La globalizzazione non significa relativismo
“L’incontro tra le religioni non può avvenire nella rinuncia alla verità”
CITTA’ DEL VATICANO, lunedì, 8 ottobre 2007- L’Arcivescovo Dominique Mamberti, Segretario della Santa Sede per i Rapporti con gli Stati, ha offerto la chiave di lettura per evitare che la globalizzazione venga utilizzata come base sociologica per giustificare il relativismo ed il sincretismo.
La sua proposta è stata letta nel Convegno “Globalizzazione e Religione: sfide per la politica e la Chiesa”, organizzato dalla Ambasciata della Repubblica Federale di Germania presso la Santa Sede in collaborazione con l’Accademia Cattolica in Baviera, e che si è tenuto dal 4 al 5 ottobre nell’Aula Magna della Pontificia Università Gregoriana.
Se la tecnica è messa al centro di tutto, se governa l’integrazione delle economie o le rivoluzioni nelle comunicazioni, se diventa concezione della politica, allora si può arrivare al sincretismo, perché l’abitudine a livellare tutto in modo tecnico porta a farlo anche con le religioni, ha avvertito l’Arcivescovo nella sintesi della sua lettera offerta dalla “Radio Vaticana”.
In questo modo, si può finire per relativizzare tutto, anche la verità, ha spiegato nella lettera che è stata presentata da monsignor Pietro Parolin, Sottosegretario per i Rapporti con gli Stati, in assenza di monsignor Mamberti che in quel giorno era in missione all’ONU.
Monsignor Mamberti ha sottolineato che “se si finisce per ritenere che ogni religione sostanzialmente equivale alle altre, capace cioè per se stessa di condurre gli uomini alla salvezza, di conseguenza ogni religione – ed il cristianesimo in particolare – che si presenti con la pretesa di verità viene considerata come un movimento quasi fanatico e potenzialmente fondamentalista”.
In realtà, ha spiegato ancora il presule, “l’incontro tra le religioni non può avvenire nella rinuncia alla verità, ma è possibile solo mediante il suo approfondimento”.
“Il relativismo non unisce.

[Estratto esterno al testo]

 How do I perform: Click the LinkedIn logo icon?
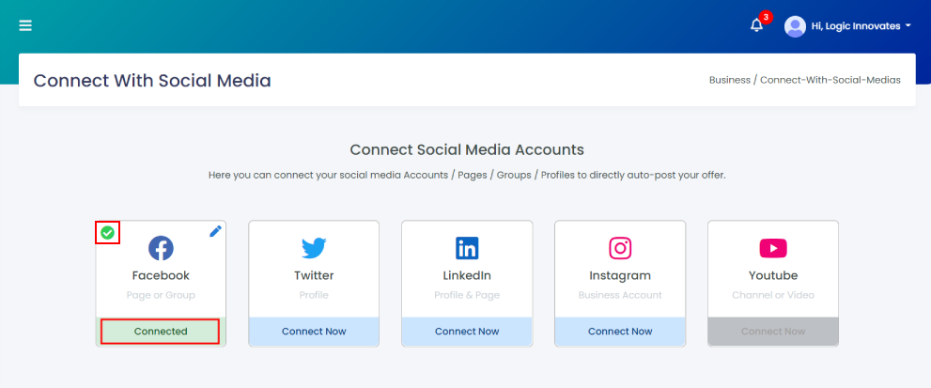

E nemmeno il puro pragmatismo”. “La rinuncia alla verità ed alla convinzione non innalza l’uomo e nemmeno lo avvicina agli altri, ma lo consegna al calcolo dell’utile o dell’egoismo, privandolo della sua grandezza”.

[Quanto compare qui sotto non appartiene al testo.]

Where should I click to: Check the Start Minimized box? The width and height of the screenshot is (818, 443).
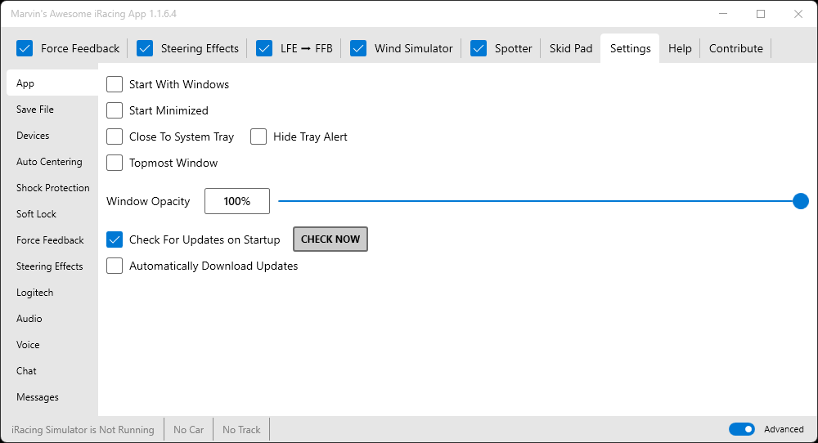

Monsignor Mamberti ha ricordato che “la globalizzazione ha messo in scacco le società chiuse a base ideologica, etnica, nazionalistica e culturale, e ha favorito una positiva apertura verso una cittadinanza universale”.
Il problema, dunque, non è la globalizzazione in sé ma solo il rischio di perdere la centralità dell’uomo e della trascendenza, che significherebbe perdere anche il rispetto della libertà religiosa, ha spiegato.

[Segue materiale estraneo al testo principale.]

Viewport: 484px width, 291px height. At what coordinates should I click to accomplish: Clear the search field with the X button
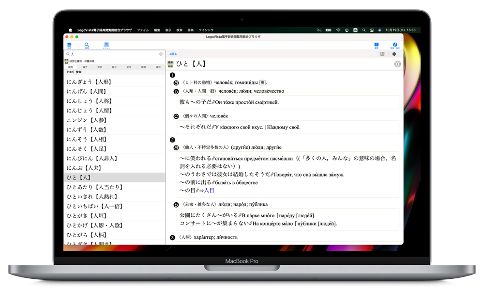[x=161, y=54]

L’Arcivescovo ha poi auspicato che i sistemi giuridici siano articolati a partire dal concetto di eguale dignità di tutti gli uomini – anche a prescindere dal loro credo religioso – e che quindi garantiscano eguaglianza fra gli uomini e le donne.
“Questo snodo è fondamentale – ha ribadito infine – non soltanto sul piano giuridico, ma altresì per elaborare modelli di società capaci di fronteggiare in modo positivo la globalizzazione, di trarre beneficio dalle sue risorse e di convivere pacificamente, sia sul piano nazionale che a livello internazionale”.